A good, honest real estate deal should be a win-win for both the seller and the buyer. This what I strive for at Ocala Road Investments. In my view, owner financing (also called seller financing) is one of the clearest ways to create a win-win deal in real estate investing. The advantages for both the seller and the buyer are clear and undeniable. I love to do owner financed deals.
What is owner/seller financing?
In an owner financed real estate deal, the seller essentially becomes the bank. However, unlike a bank, the terms agreed to by the seller and buyer can be much more flexible and creative. For example, a buyer may put $0 down for for the seller’s property in return for paying the seller a slightly higher interest rate for the term of the loan. The bottom line is all terms are negotiable: the down payment, interest rate, term of the loan, contingencies for the loan, and more.
Owner financing can only happen on properties where the property is owned “free and clear” (no mortgage or liens.) While it’s possible to do owner financing on properties where there is a mortgage or lien, they’re more difficult and not usually advisable to do.
How sellers and buyers benefit
So how do sellers and buyers benefit from owner financing?
You may wonder why a seller would agree to do owner financing. Sellers benefit in several key ways:
- Big Tax Savings: The main benefit for sellers are the substantial tax savings. If an owner sells their property outright, they’ll face a big tax bill in the form of capital gains come tax time. Owner financing allows a seller to dramatically reduce their tax bill by receiving mortgage payments over an extended period of time as opposed to one big sale. Interest payments to the seller are taxed at ordinary income rates while principal payments are taxed at the (low) long term capital gains rate.
- Secure, Passive Income: The steady monthly payments from the buyer to the seller over time are very attractive to individuals and businesses looking to develop passive streams of income. Landlords in particular who’ve been managing tenants for many years and are ready to retire see owner financing as a perfect option to give up the stress of property management while still getting steady income each month. Finally, this passive income is secured by tangible real estate. If the new owner fails to keep the terms of the loan, the former owner can foreclose and take the property back just like a bank.
- Attractive To Buyers: An owner needs to sell their property for any number of reasons. Sometimes they’re a homeowner looking to develop passive income without becoming a landlord. Sometimes it’s a landlord looking to retire. Other times it’s a property owner that would like to sell but deferred maintenance or other issues would make traditional financing from a bank difficult. Seller financing is the ideal solution in each of these cases and can be very attractive to buyers because of the flexibility of financing involved.
Buyers win with seller financing, too:
- Flexible Terms: I’ve touched on this a few times already, but it’s the main advantage for buyers.
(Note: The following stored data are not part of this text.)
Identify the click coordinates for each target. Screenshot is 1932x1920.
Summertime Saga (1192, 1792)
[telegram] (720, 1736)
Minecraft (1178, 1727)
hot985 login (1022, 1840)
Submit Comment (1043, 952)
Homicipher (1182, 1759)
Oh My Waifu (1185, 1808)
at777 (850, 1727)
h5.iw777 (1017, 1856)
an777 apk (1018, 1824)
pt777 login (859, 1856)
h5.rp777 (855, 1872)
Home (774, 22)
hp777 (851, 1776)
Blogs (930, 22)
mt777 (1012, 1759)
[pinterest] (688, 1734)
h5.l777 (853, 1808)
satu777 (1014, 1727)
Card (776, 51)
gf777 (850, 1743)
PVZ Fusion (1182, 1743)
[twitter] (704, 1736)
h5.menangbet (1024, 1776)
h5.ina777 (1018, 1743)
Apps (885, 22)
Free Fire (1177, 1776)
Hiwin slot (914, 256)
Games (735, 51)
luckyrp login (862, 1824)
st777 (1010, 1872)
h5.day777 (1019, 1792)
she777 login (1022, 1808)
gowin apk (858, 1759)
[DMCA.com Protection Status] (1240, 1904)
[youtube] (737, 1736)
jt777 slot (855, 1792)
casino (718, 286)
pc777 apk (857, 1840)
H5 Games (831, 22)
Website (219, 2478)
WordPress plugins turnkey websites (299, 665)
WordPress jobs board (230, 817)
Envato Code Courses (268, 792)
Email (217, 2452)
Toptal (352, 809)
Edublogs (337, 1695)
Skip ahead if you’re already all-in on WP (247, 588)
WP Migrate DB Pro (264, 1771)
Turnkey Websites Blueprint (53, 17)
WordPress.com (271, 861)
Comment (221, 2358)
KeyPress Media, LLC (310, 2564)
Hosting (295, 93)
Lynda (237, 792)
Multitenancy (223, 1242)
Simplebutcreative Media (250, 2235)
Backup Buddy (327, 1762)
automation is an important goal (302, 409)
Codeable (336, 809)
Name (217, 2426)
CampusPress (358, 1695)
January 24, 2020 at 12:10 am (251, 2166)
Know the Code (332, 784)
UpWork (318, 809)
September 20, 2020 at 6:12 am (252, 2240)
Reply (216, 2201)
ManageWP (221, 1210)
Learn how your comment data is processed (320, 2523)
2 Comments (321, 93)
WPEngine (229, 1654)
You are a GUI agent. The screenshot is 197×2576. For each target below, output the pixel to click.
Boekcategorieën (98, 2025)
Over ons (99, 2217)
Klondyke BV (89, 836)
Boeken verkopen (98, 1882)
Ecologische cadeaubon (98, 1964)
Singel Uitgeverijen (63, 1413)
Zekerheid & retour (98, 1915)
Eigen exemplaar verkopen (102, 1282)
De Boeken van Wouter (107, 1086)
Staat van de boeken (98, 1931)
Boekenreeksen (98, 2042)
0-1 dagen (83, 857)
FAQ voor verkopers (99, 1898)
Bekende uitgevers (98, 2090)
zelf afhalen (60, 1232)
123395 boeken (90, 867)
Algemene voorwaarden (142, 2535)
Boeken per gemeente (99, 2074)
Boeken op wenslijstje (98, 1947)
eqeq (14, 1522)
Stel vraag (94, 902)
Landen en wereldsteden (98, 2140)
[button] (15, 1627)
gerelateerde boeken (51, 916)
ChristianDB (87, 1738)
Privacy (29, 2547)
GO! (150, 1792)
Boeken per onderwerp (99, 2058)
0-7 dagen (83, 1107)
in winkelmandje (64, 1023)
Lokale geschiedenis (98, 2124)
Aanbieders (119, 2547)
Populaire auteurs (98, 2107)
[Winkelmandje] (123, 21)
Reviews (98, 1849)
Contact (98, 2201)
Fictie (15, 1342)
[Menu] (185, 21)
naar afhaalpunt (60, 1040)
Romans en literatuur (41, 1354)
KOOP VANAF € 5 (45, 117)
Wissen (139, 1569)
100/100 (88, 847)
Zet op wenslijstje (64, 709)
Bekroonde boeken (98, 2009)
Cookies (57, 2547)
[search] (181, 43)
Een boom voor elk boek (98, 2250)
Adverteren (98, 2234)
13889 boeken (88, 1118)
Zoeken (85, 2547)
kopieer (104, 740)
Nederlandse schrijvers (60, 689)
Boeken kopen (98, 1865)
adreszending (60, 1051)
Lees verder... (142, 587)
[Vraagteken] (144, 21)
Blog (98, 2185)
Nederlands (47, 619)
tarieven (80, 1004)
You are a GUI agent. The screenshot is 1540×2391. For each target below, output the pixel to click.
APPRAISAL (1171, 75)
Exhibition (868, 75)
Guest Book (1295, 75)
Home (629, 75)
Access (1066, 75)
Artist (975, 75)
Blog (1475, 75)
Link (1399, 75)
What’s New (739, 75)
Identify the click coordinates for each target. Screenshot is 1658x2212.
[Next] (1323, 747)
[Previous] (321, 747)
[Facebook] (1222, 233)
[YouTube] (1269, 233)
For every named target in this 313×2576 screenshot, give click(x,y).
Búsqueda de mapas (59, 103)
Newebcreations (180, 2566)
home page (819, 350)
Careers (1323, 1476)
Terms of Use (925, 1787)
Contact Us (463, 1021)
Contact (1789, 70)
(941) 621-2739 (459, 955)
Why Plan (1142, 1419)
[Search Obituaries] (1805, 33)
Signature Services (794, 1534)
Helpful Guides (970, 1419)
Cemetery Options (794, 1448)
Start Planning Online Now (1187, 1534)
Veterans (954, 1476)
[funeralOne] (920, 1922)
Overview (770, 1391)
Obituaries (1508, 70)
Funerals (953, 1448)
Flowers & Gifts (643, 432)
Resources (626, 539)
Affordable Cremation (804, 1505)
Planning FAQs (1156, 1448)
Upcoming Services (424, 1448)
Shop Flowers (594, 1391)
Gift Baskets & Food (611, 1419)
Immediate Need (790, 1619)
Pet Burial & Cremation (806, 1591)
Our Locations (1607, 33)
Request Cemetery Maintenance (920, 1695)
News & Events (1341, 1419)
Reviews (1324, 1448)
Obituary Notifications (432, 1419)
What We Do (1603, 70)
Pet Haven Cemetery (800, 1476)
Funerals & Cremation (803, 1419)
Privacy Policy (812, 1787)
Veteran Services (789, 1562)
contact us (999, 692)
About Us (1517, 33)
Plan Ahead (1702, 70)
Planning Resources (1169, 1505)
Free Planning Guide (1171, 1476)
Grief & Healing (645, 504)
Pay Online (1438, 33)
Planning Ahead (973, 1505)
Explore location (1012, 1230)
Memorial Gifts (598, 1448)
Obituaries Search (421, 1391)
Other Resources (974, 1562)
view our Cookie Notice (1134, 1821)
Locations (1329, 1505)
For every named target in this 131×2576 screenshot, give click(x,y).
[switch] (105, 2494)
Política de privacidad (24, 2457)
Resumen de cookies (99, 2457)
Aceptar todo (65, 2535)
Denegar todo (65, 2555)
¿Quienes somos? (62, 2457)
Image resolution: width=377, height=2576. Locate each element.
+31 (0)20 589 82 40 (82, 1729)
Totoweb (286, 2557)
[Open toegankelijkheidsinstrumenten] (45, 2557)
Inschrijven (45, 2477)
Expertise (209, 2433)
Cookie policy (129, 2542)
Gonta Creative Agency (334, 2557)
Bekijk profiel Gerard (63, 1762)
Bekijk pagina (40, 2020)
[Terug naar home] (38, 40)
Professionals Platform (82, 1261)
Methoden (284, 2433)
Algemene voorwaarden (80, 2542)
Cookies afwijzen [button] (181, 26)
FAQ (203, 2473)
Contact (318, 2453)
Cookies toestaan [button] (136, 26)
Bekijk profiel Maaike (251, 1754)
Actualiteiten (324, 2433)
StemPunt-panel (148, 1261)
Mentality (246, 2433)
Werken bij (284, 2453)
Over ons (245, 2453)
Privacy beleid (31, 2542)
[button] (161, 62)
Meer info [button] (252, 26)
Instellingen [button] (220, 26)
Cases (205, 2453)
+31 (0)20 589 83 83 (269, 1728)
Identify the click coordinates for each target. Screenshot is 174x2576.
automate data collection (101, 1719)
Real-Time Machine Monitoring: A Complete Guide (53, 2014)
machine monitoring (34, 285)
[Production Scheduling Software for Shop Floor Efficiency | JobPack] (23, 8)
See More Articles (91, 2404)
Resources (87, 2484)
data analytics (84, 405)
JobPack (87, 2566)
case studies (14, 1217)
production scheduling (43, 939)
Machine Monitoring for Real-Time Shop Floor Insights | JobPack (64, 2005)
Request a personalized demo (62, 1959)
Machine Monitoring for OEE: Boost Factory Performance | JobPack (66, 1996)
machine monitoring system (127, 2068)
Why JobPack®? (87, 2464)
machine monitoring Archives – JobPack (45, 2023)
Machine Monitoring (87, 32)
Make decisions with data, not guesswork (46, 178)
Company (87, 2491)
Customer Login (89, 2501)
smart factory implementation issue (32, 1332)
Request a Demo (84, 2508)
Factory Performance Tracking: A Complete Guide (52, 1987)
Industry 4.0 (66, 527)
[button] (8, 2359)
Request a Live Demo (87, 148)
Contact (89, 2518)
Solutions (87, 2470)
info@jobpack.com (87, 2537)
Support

Unlike a bank which will require an investor put 20-30% of the sale price into a down payment etc., this is negotiable with the seller. The length of the loan and the interest rate are also negotiable. A seller may want a near retail price for their property, which under traditional bank financing probably wouldn’t be economical. However, because you can negotiate the other terms of the loan, you may be able to still negotiate a good deal for you while helping the seller get the price they’re looking for. The possibilities are endless.
- Imperfect Buyers: If a buyer is in the middle of trying to improve their credit or only recently been hired at their new job, they may have trouble getting a loan from a traditional bank. Owner financing would allow an imperfect buyer to purchase a property for reasonable terms.
- Attractive To Banks: For real estate investors, purchasing a property or several properties with owner financing can end up being very attractive for bank financing down the road. A property or group of properties held over time has a solid financial history that most banks would be more than happy to help refinance. A refinance like this needs to be approved by the former owner, but it’s a great option that’s available if the former owner is looking to get “cashed out.”
Both buyers and sellers benefit from lower closing costs as well as traditional bank financing fees along with tax and insurance prepayments aren’t part of the equation.
When owner financing doesn’t make sense
As stated previously, owner financing really doesn’t make sense if the seller already has a mortgage on their property.
In addition, owner financing only works if it’s truly a win-win for the seller and buyer. A seller should ensure they’re getting a fair price for their property along with the passive income they’re looking for. At the same time, the buyer shouldn’t blunder into a bad deal that will end up being either too much of a hassle or have negative cash flow simply because owner financing is involved. Not every owner financing deal is a good deal.
Owner financing is a great option
At the end of the day, if you own your property free and clear, owner financing is a great option you should strongly consider offering to buyers. The tax savings and passive income are fantastic and buyers have more flexibility to put together a good deal that works for them too.